- **CONSIGNES DE TRAVAIL**:
A - Recopiez le passage de l'extrait sur France Télécom allant de « Fanny Jedlicki rappelle » jusqu'à « n’a-t-elle pas fonctionné ? » inclus. Remplacez-y « salariés » par « employés ».
B - D'après l'extrait sur France Télécom, quel nombre de départs le programme Act fixait-il comme objectif ?
C - Résumez l'extrait sur France Télécom en deux phrases.

- **EXTRAIT SOURCE**:
+ + + + +

Comment en est-on arrivé là ?

Fanny Jedlicki rappelle que France Télécom n’était pas "une entreprise comme les autres" car elle "incarnait l’un des fleurons technologiques". Elle souligne qu’au départ "les salariés adhéraient aux discours des dirigeants", qu’ils considéraient "les changements comme nécessaires", notamment "la réduction de la dette" et "le virage technologique". Mais en dépit des efforts consentis, qui se sont traduits par "des changements de métiers", "d’activités", "de lieux d’exercice", les exigences étaient toujours plus fortes.

Surtout l’objectif des 22 000 départs, inscrit dans le programme Act, "a instauré un climat de peur", celle "d’être le prochain". Ce climat a entraîné "une remise en cause de soi" et a amené "certains salariés à ne pas se sentir à la hauteur jusqu’à s’en rendre malades".

L'éloignement du service RH ? Un facteur de "fragilité"

Pourquoi la prévention n’a-t-elle pas fonctionné ?

Tout au long de l’audience, la sociologue a listé plusieurs dysfonctionnements. Les ressources humaines, tout d’abord, sont pointées du doigt. "Elles n’ont pas joué un rôle de régulateur et de préventeur de la santé". L’éloignement et la restructuration des services ad hoc ont été un "facteur de fragilité". La formation est, elle, jugée "insuffisante", le salarié se retrouvant "en difficulté pour réaliser la tâche".

Le travail, de son côté, s’est "intensifié". Et l’autonomie y était faible. De plus, "l’agressivité commerciale demandée au salarié a provoqué des problème éthiques face à ce qui était parfois perçu comme de la vente forcée, voire de l’escroquerie".

+ + + + +

- **DONNÉES SOURCES**:
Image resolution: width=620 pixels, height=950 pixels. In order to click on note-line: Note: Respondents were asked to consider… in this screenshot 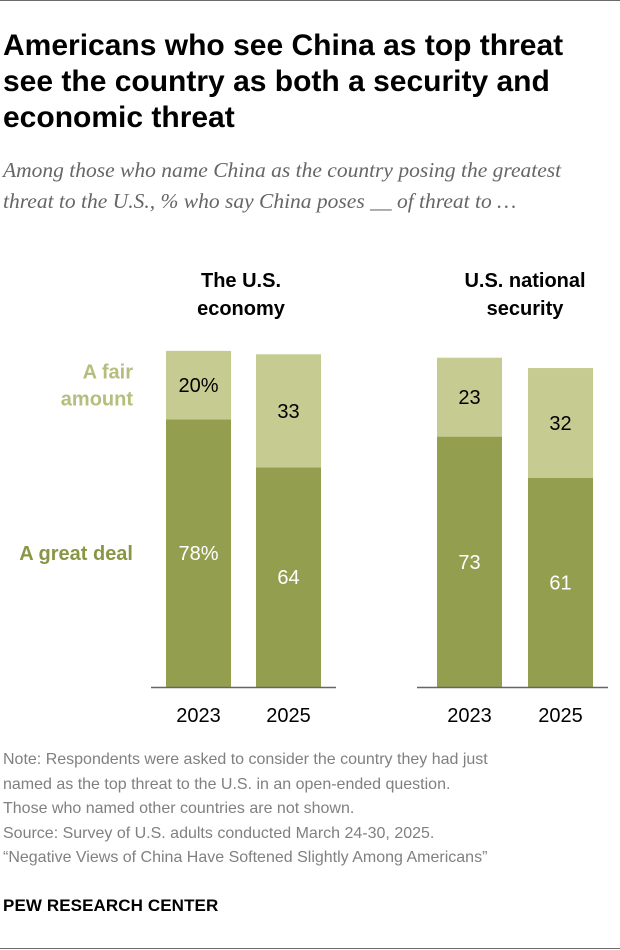, I will do `click(246, 760)`.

+ + + + +

- **RÉPONSES AUX EXERCICES**:
A -
Fanny Jedlicki rappelle que France Télécom n’était pas "une entreprise comme les autres" car elle "incarnait l’un des fleurons technologiques". Elle souligne qu’au départ "les employés adhéraient aux discours des dirigeants", qu’ils considéraient "les changements comme nécessaires", notamment "la réduction de la dette" et "le virage technologique". Mais en dépit des efforts consentis, qui se sont traduits par "des changements de métiers", "d’activités", "de lieux d’exercice", les exigences étaient toujours plus fortes.

Surtout l’objectif des 22 000 départs, inscrit dans le programme Act, "a instauré un climat de peur", celle "d’être le prochain". Ce climat a entraîné "une remise en cause de soi" et a amené "certains employés à ne pas se sentir à la hauteur jusqu’à s’en rendre malades".

L'éloignement du service RH ? Un facteur de "fragilité"

Pourquoi la prévention n’a-t-elle pas fonctionné ?

B - Le programme Act fixait un objectif de 22 000 départs.

C - Fanny Jedlicki rappelle que les salariés de France Télécom adhéraient d'abord aux changements jugés nécessaires, mais que les exigences n'ont cessé de croître et que l'objectif de 22 000 départs du programme Act a instauré un climat de peur. Pour la sociologue, la prévention a échoué à cause de ressources humaines éloignées et restructurées, d'une formation insuffisante, d'un travail intensifié laissant peu d'autonomie et d'une agressivité commerciale source de problèmes éthiques.